> DOCUMENT SECTION:
________
Advanced Features

Retries and Timeout

Configure automatic retries and a timeout for each job:

$schedule->command('unstable:task')->maxRetries(3)->timeout(60); // Retries up to 3 times, 60s timeout
  • maxRetries(int) sets how many times the job will be retried if it fails.

  • timeout(int) sets the maximum execution time in seconds (enforced at the job logic level).

Hooks: Before and After Job Execution

Override the beforeJob and afterJob methods in a custom JobRunner:

class MyJobRunner extends \Daycry\CronJob\JobRunner {
    protected function beforeJob($job) { /* ... */ }
    protected function afterJob($job, $result, $error) { /* ... */ }
}

Dependency Validation

The scheduler validates that all dependencies exist and that there are no circular dependencies:

$schedule->validateDependencies();

Utility Methods for Scheduler

  • removeTaskByName($name): Remove a job by name.

  • hasTask($name): Check if a job exists by name.

  • getTaskNames(): Get all job names.

Configuration Options (New)

Below are additional configuration properties you can set in Config\CronJob.

Property

Type

Default

Description

maxOutputLength

int|null

null

Truncates stored output (and error) to this many characters, appending a truncation marker. Null = unlimited.

notificationMode

string

always

One of always, on_error, never. Controls email sending when notification=true. (Current implementation behaves as always; on_error/never reserved for future logic.)

defaultTimeout

int|null

null

Global fallback timeout (seconds) applied when a job has no explicit timeout().

retryBackoffStrategy

string

none

One of none, fixed, exponential. Governs delay between failed attempts.
________
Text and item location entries
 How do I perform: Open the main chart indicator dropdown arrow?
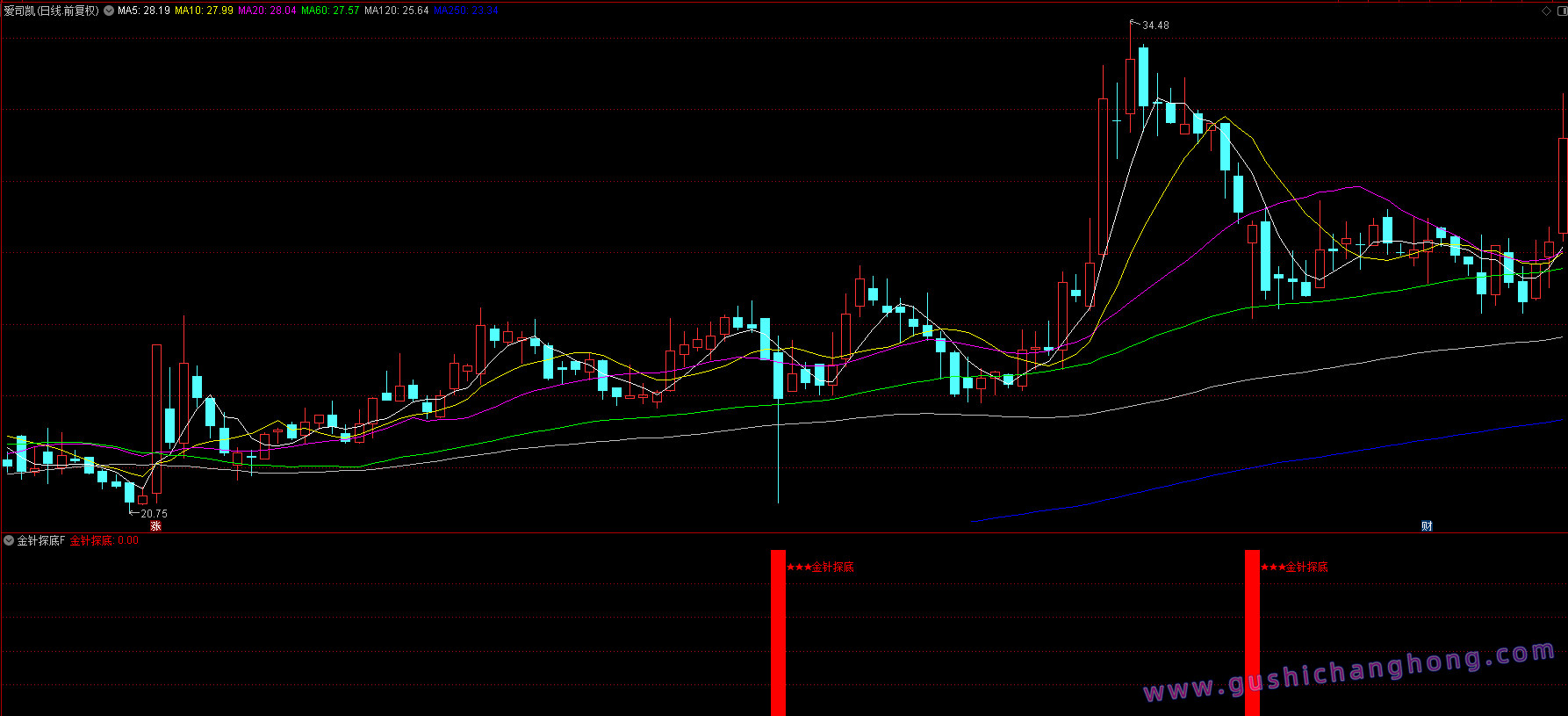click(x=109, y=11)
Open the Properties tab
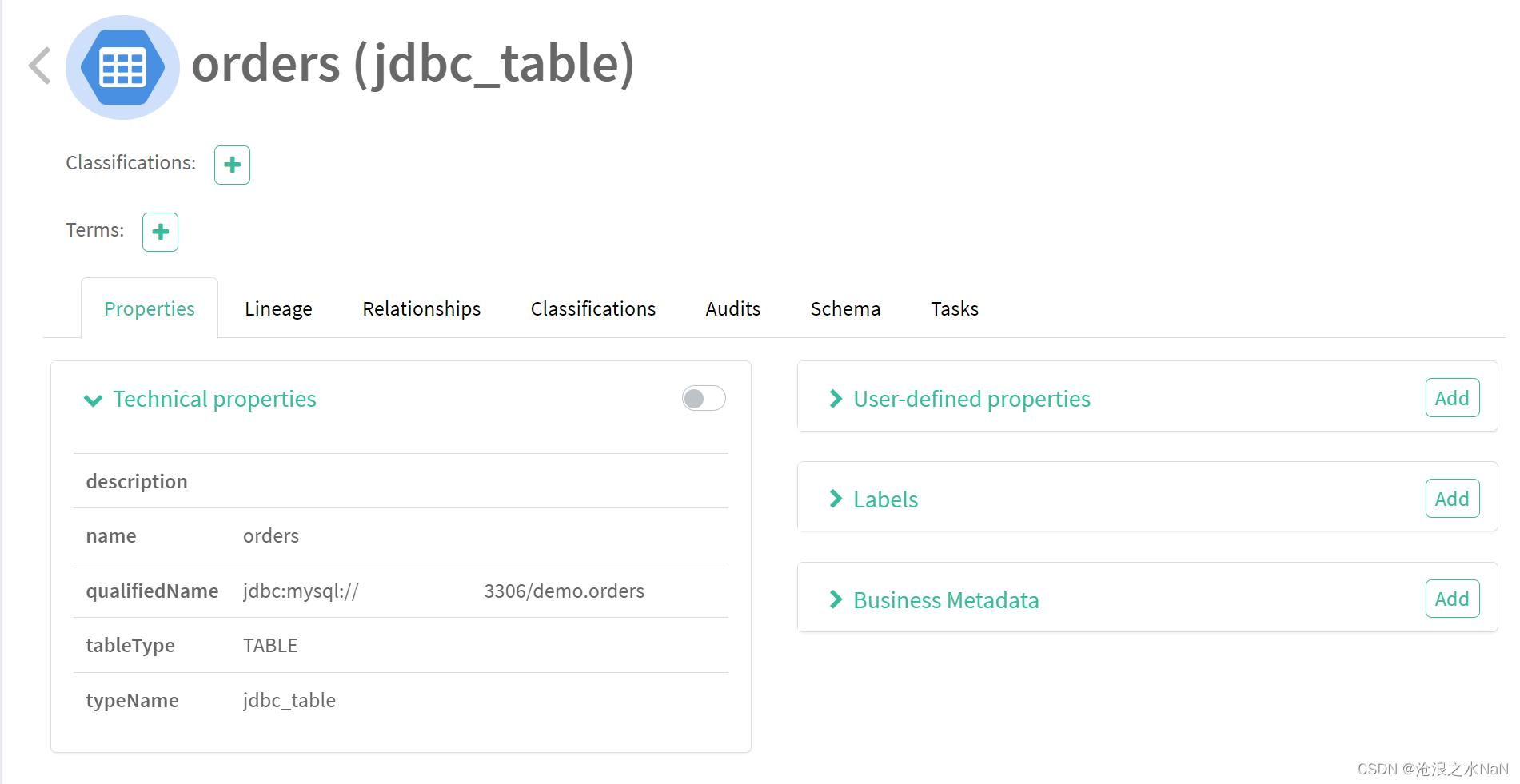This screenshot has width=1520, height=784. (x=150, y=308)
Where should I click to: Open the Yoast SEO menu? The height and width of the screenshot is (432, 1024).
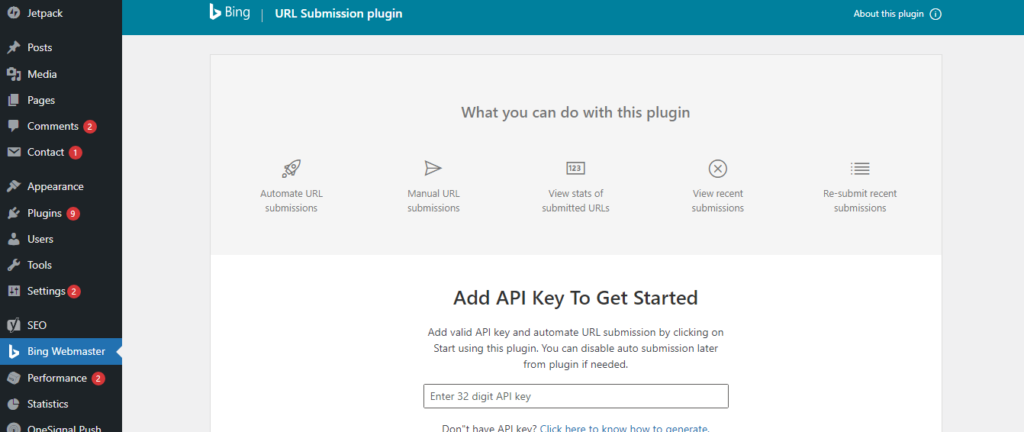point(37,325)

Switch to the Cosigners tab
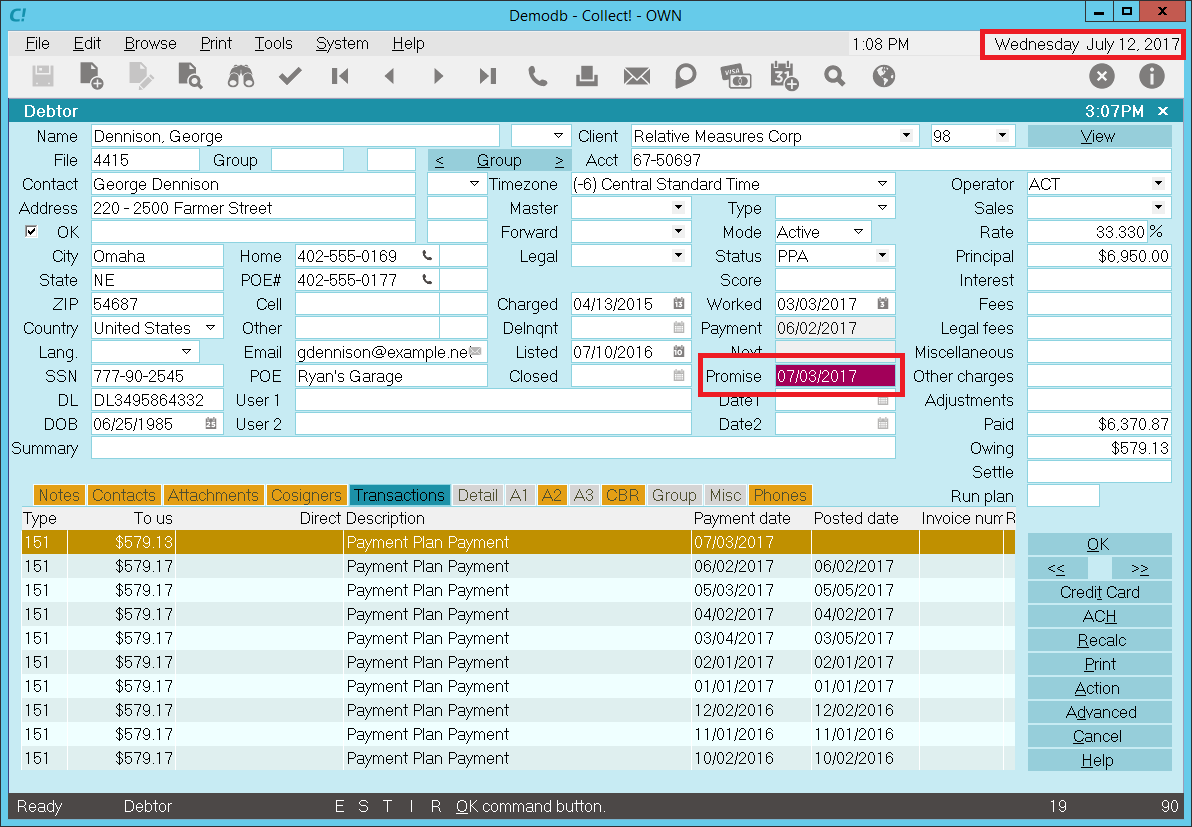pos(306,495)
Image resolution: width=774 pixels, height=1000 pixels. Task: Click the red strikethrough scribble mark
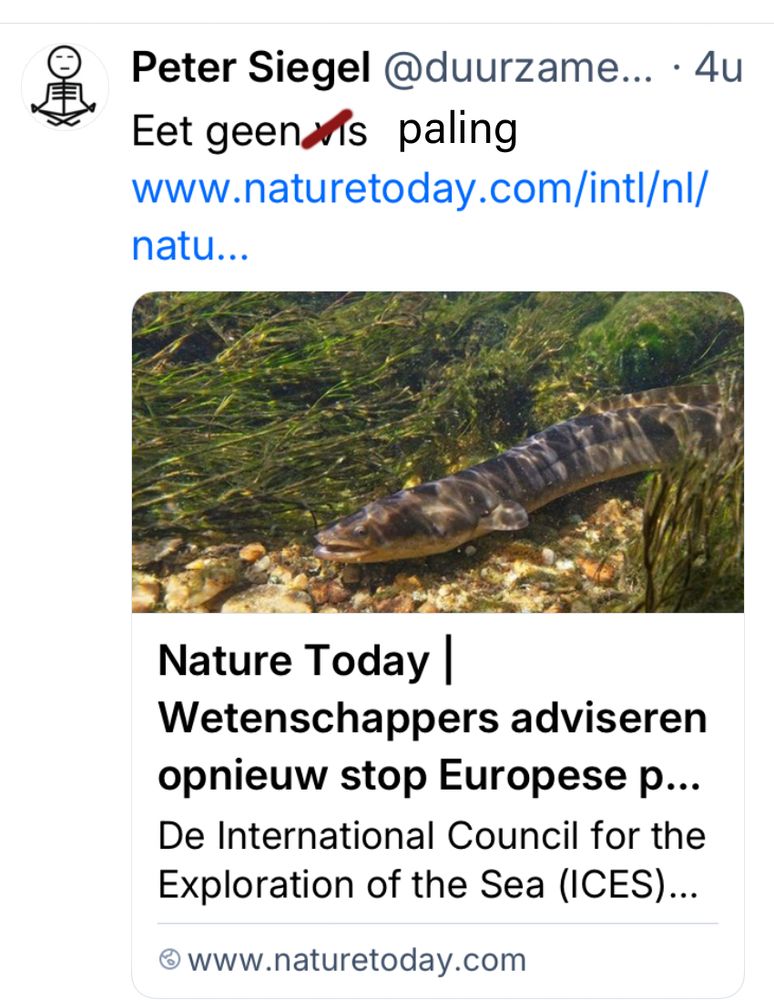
________
> TASKS TO COMPLETE:
(1) Summarize the cron job documentation in two sentences.
(2) Rewrite the cron job documentation starting at "One of always, on_error, never." and ending at "for future logic.)", with "email" changed to "message".
(3) Continue the cron job documentation from its last line.

> THE REPLIES:
(1) The cron job documentation explains how to set retries and a timeout for each job, add hooks by overriding beforeJob and afterJob in a custom JobRunner, validate dependencies, and use utility methods to remove, check for, or list jobs by name. It also lists new Config\CronJob properties: maxOutputLength for truncating stored output, notificationMode for controlling email sending, defaultTimeout as a global fallback timeout, and retryBackoffStrategy for the delay between failed attempts.

(2)
One of always, on_error, never. Controls message sending when notification=true. (Current implementation behaves as always; on_error/never reserved for future logic.)

(3)
retryBackoffBase

int

5

Base delay (seconds) used for fixed and as the starting point for exponential.

retryBackoffMultiplier

float

2.0

Exponential growth factor: delay = base * multiplier^(attempt-2).

retryBackoffMax

int

300

Maximum cap (seconds) for any computed backoff delay.

retryBackoffJitter

bool

true

Adds ±15% random jitter to the computed delay (helps avoid thundering herd).

enableEvents

bool

true

Enables internal lifecycle events (cronjob.*). Disable for absolute minimal overhead.

lockPath

string

WRITEPATH . ‘cronJob/locks/’

Directory where single-run lock files are stored.

lockTTL

int|null

3600

Seconds before a lock is considered stale and eligible for reclaim. Null disables TTL expiration.

enableSignals

bool

true

Enables POSIX signal handling (SIGTERM/SIGINT/SIGQUIT) to allow graceful shutdown mid-run (requires CLI + ext-pcntl).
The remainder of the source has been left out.